O governo do Estado anunciou nesta segunda-feira (20) que não negocia mais com o movimento enquanto as mulheres dos policiais não desbloquearem os acessos dos quartéis, batalhões e unidades da PM. Curiosamente, a decisão de pôr fim oficialmente às negociações só foi anunciada no décimo sétimo dia de paralisação da Polícia Militar. O documento que responde a mais uma proposta de acordo do movimento – encaminhada nesta segunda-feira ao Comitê Permanente de Negociações -, faz questão de registrar as “tentativas frustradas” de acordos propostos pelo governo e que teriam sido rejeitados pelas mulheres dos militares.
A estratégia foi mostrar que a intransigência sempre partiu do movimento, e que o governo fez todos os esforços para buscar uma saída negociado para o impasse.

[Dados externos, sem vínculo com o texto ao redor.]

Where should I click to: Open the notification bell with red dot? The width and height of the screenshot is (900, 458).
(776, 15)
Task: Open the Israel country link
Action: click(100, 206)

Não é verdade. As reuniões de negociações, coordenadas pelo secretário de Direitos Humanos Júlio Pompeu, não passaram de uma encenação quase teatral. Desde o começo das tratativas, o governo nunca quis negociar com o movimento. As declarações do governador Paulo Hartung sempre estiveram na contramão de um possível acordo.
O governador Paulo Hartung (na ocasião, licenciado por motivos de saúde), em sua primeira manifestação pública sobre a crise na segurança do Espírito Santo, no quinto dia de paralisação da PM, deu o tom da narrativa que seria adotada dali para frente.
Hartung disse que os policiais estavam fazendo chantagem e que não negociaria com chantagistas. “É como sequestrar o direito do nosso povo e cobrar resgate. A ética não permite pagar”. Ele também reagiu duramente à iniciativa dos deputados estaduais de tentarem mediar um acordo com o movimento. Hartung se irritou porque não estava nos seus planos fazer qualquer acordo com as mulheres dos policiais.
Tanto que o governador foi sempre subindo o tom com o movimento. Na entrevista à jornalista Miriam Leitão, na Globo News, Hartung voltaria a dizer que não cederia a chantagistas e que a população do Espírito Santo estava sendo vítima de um ato covarde. Ele também passou a anunciar punições cada vez mais severas aos PMs aquartelados. “Não vai sobrar pedra sobre pedra”, avisou.
Além das ameaças de punição, Hartung sempre se mostrou irredutível em conceder reajuste aos PMs. Já se sabia desde o início que ele não abriria o cofre para os policiais, temendo deflagrar um efeito cascata em relação às demandas represadas de outras categorias do funcionalismo público. Foi enfático: “Não pode pagar resgate nem pelo aspecto ético nem pelo descumprimento da Lei de Responsabilidade Fiscal”.
Ao longo da crise, o governo foi esticando a corda, passando a adotar medidas cada vez mais duras, algumas desleais, contra os policiais. Além de aumentar a cada três dias a lista de policiais indiciados por crime de motim e revolta, a tropa de choque do governo passou a acusar os policiais de envolvimento em ações milicianas para exterminar criminosos, incêndios a ônibus e em supostas ameaças de morte contra o secretário de Segurança André Garcia. Esse discurso foi construído com o intuito de mostrar à sociedade quem são os vilões da crise. Até o cruel ataque ao frei Pedro Engel, de 80 anos, foi jogado na conta dos policiais “rebelados”.
No processo de assepsia da Corporação, que faz parte das medidas intimidatórias para desmobilizar o movimento, Hartung prometeu extinguir dois grupamentos especiais da PM: a Rotam e o Batalhão de Missões Especiais.
A narrativa do governo nunca deu margem para que fosse aberta nenhuma tratativa. As negociações não passaram de uma farsa mal-ajambrada para simular que havia interesse do governo em dialogar. Dezessete dias depois do início da crise falhou a estratégia do governo de implodir o movimento por meio de ameaças, assim como a tentativa de forjar um acordo fajuto. Júlio Pompeu e cia. podem abandonar os personagens e descer do palco.